Thanks guys. Smokers are foreign to me. I'm not sure I want to go there, at least not right now. The reason I don't just continue using my El-Cheapo-Weber-Style-Kettle-Charcoal grill, beside the fact that next time a bird sits on it it will fall apart from years of rusting, is time. I have a one year old, which means time is now a luxury.
Needs
None. Let's be honest, I don't NEED anything. I have this 10 year old $150 rusty crap gas grill that a friend gave me a few years back, and 85% of the time it does just fine. I've entertained large crowds with it despite its 58 sq inches cooking surface (ok so I'm exagerating a bit, but the thing is tiny).
Hopes
I guess my hopes is to keep getting better at it, keep getting better at it, keep getting better at it. I love food, and I want to make people around me love it to. I married a die-hard vegetarian, who I've since convinced to eat chicken, filet mignon, ham, bacon, pork chops, braised pork butt, sausages, meatballs etc... just because "it smells soooo good in this kitchen" as she says. That's my pride - I guess my hope is that one day she'll enjoy a rare duck breast or leg of lamb? One can dream.
Wifely Constraints
Honestly I don't really understand that. If my wife gave me constraints I probably wouldn't be with her. I can do whatever I want, and I don't have to convince her. The only constraint is that she wants her steak well done and with lots of cayenne, and she wants her chicken breast dry, boneless and skinless. But if tonight I tell her "look honey I finally bought that kalamazoo grill", the only thing she'd reply would probably be "Hmmm it's not that pretty - didn't they have it in red or something?" :smoking: Guess I'm lucky that way.
Budget
I keep going back and forth on that one. On one hand paying $1,000 for a gas grill seems like way too much money to me, on the other hand I dream of one day building a custom made outdoor kitchen. But somewhere between my old rusty 58 sq inches gas grill and my custom outdoor kitchen lies reality, and that's probably the $1,000 gas grill - or something close.

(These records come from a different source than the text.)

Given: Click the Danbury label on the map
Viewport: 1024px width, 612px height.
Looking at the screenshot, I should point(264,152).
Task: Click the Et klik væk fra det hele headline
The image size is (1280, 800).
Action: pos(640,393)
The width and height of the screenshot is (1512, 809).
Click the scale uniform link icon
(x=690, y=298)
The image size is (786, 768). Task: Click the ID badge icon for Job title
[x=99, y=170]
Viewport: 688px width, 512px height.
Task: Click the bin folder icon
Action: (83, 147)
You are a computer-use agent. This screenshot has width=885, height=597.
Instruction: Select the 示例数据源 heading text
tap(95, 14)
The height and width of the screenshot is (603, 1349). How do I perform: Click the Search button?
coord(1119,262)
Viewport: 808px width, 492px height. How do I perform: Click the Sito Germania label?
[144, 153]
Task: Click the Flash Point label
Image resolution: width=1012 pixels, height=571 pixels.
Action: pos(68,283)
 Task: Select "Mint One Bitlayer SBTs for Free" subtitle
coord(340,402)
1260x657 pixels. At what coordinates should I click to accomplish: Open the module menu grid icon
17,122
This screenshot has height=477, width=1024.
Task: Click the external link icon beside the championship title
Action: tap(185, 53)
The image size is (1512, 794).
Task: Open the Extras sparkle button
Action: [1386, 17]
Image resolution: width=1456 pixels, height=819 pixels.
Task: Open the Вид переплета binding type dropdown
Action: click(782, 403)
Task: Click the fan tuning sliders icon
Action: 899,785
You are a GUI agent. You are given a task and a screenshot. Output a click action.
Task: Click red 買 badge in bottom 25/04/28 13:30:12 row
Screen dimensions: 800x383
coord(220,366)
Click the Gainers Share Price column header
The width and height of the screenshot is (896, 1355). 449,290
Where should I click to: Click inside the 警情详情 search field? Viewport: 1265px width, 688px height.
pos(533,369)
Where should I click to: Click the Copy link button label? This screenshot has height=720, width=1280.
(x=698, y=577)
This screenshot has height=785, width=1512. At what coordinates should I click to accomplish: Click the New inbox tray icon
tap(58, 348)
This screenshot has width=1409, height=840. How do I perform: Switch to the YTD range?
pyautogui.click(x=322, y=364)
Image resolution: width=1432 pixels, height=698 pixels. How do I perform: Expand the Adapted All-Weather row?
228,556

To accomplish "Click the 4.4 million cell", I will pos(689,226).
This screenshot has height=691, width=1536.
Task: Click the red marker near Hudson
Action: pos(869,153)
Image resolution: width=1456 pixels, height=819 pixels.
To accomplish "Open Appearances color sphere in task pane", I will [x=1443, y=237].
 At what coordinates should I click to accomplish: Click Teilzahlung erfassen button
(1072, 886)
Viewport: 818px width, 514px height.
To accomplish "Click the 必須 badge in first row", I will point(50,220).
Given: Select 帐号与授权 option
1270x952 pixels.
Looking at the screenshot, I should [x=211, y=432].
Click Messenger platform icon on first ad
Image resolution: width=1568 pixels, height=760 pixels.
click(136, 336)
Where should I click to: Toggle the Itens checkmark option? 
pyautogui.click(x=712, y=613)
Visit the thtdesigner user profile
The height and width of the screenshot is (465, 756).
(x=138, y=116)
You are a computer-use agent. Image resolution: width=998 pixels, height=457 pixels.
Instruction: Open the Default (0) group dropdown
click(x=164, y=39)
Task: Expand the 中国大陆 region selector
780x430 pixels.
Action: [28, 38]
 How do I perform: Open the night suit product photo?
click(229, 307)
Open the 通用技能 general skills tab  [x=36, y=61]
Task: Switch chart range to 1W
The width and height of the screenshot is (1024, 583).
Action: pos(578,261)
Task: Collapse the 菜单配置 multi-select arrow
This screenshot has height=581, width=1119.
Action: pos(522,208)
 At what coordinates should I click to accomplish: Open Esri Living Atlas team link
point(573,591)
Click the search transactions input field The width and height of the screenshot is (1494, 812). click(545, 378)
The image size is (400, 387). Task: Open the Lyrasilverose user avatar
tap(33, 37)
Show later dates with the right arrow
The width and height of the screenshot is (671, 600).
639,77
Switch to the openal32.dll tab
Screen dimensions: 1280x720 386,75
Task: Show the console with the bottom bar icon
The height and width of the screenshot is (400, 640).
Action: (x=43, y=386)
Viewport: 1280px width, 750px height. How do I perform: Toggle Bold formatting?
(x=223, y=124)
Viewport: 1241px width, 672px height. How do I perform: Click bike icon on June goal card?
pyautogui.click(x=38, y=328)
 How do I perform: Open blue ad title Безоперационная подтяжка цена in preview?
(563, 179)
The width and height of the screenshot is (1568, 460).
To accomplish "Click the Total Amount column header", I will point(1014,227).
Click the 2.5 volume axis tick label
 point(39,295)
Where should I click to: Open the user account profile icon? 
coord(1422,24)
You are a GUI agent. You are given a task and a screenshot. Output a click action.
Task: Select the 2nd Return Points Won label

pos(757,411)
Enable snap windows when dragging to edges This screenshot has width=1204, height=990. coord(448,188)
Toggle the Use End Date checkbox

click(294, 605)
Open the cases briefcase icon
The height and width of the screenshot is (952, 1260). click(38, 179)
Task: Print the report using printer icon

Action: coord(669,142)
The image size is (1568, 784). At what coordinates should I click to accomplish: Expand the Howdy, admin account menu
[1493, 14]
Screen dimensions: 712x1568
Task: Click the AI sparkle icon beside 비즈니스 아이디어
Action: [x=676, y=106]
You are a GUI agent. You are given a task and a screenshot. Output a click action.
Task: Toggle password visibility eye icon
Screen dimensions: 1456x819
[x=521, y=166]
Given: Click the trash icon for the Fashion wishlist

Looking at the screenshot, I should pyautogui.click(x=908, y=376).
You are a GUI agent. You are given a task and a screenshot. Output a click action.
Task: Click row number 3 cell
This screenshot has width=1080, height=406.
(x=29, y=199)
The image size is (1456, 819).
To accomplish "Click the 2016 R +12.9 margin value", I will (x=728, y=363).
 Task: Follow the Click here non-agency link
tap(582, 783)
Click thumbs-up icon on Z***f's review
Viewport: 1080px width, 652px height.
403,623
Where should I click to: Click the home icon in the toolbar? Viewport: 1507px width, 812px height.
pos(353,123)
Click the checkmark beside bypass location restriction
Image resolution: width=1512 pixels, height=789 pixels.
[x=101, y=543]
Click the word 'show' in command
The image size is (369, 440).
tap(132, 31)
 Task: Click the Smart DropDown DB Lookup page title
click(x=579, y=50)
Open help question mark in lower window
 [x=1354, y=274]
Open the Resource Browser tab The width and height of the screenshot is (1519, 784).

I grew up in the Alps, in France. To my friends and I, when we were 16, going out meant grabbing a sleeping bag, a guitar, some merguez and some steaks, and going up into the mountains. We knew a few magical places where we had an incredible view of the valley, we would gather wood, put stones in a circle, thread those merguez onto wood sticks, slap those steaks onto one of the flat stones around the fire, and we felt like a million bucks.
Now I would love to recreate that experience - or something close.
I really tend to think that you're right BDL: I need two grills. One for when time is of the essence, one for the real wood fire experience.
So here's what I'm thinking now.
1) A gas grill: Broil King Sovereign XLS 90
I saw you recommend that grill a while ago and it seems to have everything I "need" and more, plus right now it's on sale for $715.

2) A wood fire pit.
I was originally considering having one built, but I'm not sure how easy/pricy that would be? Another way would be to get something like that, but I'm a bit wary of spending $500 on a made-in-china piece of equipment I've never seen in person.

BDL, you're in L.A., maybe you'd know a place where I can buy a serious wood fire pit? Or maybe I should just have someone build me one. My concern with those is, how do you get the ashes out of the pit? Shovel them out?
Anyway, that's where I'm standing as of now. :thumb:
Thanks so much for sharing ideas and pointers guys.